Given text

>>>>>

Taking that basic hook and making a full-length story (well, 81 minutes) was left not to Sandberg, but screenwriter Eric Heisserer, whose previous efforts on the 2010 remake of A Nightmare on Elm Street or the 2011 prequel The Thing do not promote confidence. Heisserer doesn’t bother wasting time building characters or creating emotional stakes before getting into the terror, and his director doesn’t seem to mind. Sandberg’s debut effort shows some clear signs of a novice, mostly in the charming way audiences expect from low-budget horror nowadays. But mostly, he and Heisserer imagine new ways of exploring how their central monster works, and how its would-be victims must get creative to stay out of the dark.

The story opens with a teaser of sorts, featuring Losten as a factory worker who gets spooked by something in the dark, and Billy Burke as Paul, the movie’s first victim. We soon learn Paul’s manic widow Sophie (Maria Bello) has a history of mental illness—she talks to someone named Diana, a dark figure who remains in the shadows. When Sophie and Paul’s young son Martin (Gabriel Bateman) begins to see Diana, he’s too afraid to sleep in his bed and instead sleeps in school, prompting the nurse to call Martin’s rebellious sister from another mister, Rebecca (Teresa Palmer). Alongside her dim boyfriend Bret (Alexander DiPersia), Rebecca tries to protect Martin, because she herself remembers seeing Diana as a child, and the memory gives her the heebie-jeebies.

<<<<<

What to work on
Please reproduce the review's wording between "Taking that basic" and "of the dark.", inclusive. Work from the review alone, not from the material.

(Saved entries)
>>>>>

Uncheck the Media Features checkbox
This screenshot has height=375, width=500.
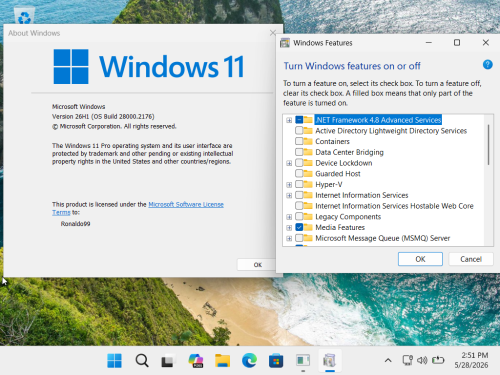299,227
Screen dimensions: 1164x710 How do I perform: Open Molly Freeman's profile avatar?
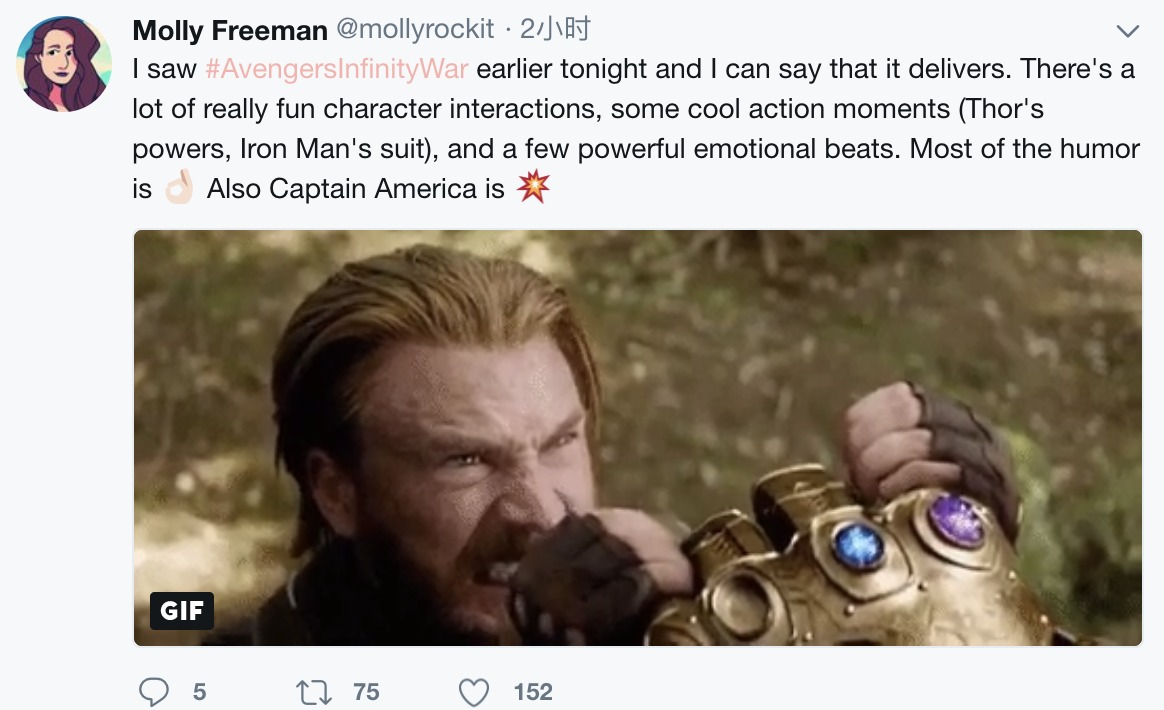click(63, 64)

<<<<<

Exercise response
Taking that basic hook and making a full-length story (well, 81 minutes) was left not to Sandberg, but screenwriter Eric Heisserer, whose previous efforts on the 2010 remake of A Nightmare on Elm Street or the 2011 prequel The Thing do not promote confidence. Heisserer doesn’t bother wasting time building characters or creating emotional stakes before getting into the terror, and his director doesn’t seem to mind. Sandberg’s debut effort shows some clear signs of a novice, mostly in the charming way audiences expect from low-budget horror nowadays. But mostly, he and Heisserer imagine new ways of exploring how their central monster works, and how its would-be victims must get creative to stay out of the dark.